== The task ==
Check every line of the entries below for "computer", and copy the lines that have it.

=== Section Start ===

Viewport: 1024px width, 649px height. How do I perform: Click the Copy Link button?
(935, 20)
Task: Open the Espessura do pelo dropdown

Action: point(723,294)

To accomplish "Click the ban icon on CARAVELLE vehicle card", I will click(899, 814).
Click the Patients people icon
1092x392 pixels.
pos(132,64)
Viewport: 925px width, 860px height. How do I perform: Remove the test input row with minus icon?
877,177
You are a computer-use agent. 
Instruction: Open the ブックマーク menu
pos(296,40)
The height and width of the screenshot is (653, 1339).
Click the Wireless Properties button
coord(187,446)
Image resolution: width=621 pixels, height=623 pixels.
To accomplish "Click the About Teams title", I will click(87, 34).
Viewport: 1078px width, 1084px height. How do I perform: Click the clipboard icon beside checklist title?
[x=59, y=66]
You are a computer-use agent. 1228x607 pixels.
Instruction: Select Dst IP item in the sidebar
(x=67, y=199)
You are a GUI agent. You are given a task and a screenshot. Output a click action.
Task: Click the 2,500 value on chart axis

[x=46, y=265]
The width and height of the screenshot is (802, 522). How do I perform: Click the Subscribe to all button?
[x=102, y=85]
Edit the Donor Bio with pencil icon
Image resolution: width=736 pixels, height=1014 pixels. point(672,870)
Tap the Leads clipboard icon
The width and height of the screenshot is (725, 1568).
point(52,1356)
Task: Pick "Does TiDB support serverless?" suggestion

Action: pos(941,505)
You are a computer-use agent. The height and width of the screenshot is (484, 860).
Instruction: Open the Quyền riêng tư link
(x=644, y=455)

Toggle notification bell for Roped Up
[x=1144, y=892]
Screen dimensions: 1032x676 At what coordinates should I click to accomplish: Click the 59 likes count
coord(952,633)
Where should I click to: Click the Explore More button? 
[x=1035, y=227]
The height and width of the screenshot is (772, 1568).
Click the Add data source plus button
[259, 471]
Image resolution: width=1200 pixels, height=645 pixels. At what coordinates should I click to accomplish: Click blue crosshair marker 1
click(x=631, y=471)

=== Section End ===

== Exercise result ==
You are a computer-use agent. 
You are a computer-use agent. 1228x607 pixels.
You are a computer-use agent. The height and width of the screenshot is (484, 860).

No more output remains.